## STATED PROBLEM:
Copy the items word for word, starting at the first item and ending with the line that contains "click(x=288, y=964)".

[Items on locating words and elements]
** START **

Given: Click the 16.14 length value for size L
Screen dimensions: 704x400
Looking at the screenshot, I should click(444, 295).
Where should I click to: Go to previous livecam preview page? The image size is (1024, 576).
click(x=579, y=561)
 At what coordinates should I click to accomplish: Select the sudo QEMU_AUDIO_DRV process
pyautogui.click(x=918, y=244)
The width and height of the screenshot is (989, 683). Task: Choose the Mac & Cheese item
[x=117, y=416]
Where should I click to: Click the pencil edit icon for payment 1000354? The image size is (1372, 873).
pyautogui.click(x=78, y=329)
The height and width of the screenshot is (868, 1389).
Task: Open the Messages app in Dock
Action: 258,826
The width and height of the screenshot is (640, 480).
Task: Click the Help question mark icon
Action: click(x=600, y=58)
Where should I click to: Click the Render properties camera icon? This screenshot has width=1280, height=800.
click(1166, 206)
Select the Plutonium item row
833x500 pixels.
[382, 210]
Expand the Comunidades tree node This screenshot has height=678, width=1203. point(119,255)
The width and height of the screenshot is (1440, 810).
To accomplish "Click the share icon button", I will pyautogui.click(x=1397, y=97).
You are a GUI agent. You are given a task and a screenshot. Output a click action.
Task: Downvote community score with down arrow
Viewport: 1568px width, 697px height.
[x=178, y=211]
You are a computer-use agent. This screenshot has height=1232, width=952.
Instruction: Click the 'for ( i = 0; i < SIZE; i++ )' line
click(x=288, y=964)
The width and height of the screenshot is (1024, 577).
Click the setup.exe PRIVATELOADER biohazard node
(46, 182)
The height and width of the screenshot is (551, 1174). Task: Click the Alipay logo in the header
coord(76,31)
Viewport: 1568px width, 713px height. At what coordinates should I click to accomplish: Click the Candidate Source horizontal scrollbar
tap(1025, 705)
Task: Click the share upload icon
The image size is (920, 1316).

** END **

## FINISHED ANSWER:
Given: Click the 16.14 length value for size L
Screen dimensions: 704x400
Looking at the screenshot, I should click(444, 295).
Where should I click to: Go to previous livecam preview page? The image size is (1024, 576).
click(x=579, y=561)
 At what coordinates should I click to accomplish: Select the sudo QEMU_AUDIO_DRV process
pyautogui.click(x=918, y=244)
The width and height of the screenshot is (989, 683). Task: Choose the Mac & Cheese item
[x=117, y=416]
Where should I click to: Click the pencil edit icon for payment 1000354? The image size is (1372, 873).
pyautogui.click(x=78, y=329)
The height and width of the screenshot is (868, 1389).
Task: Open the Messages app in Dock
Action: 258,826
The width and height of the screenshot is (640, 480).
Task: Click the Help question mark icon
Action: click(x=600, y=58)
Where should I click to: Click the Render properties camera icon? This screenshot has width=1280, height=800.
click(1166, 206)
Select the Plutonium item row
833x500 pixels.
[382, 210]
Expand the Comunidades tree node This screenshot has height=678, width=1203. point(119,255)
The width and height of the screenshot is (1440, 810).
To accomplish "Click the share icon button", I will pyautogui.click(x=1397, y=97).
You are a GUI agent. You are given a task and a screenshot. Output a click action.
Task: Downvote community score with down arrow
Viewport: 1568px width, 697px height.
[x=178, y=211]
You are a computer-use agent. This screenshot has height=1232, width=952.
Instruction: Click the 'for ( i = 0; i < SIZE; i++ )' line
click(x=288, y=964)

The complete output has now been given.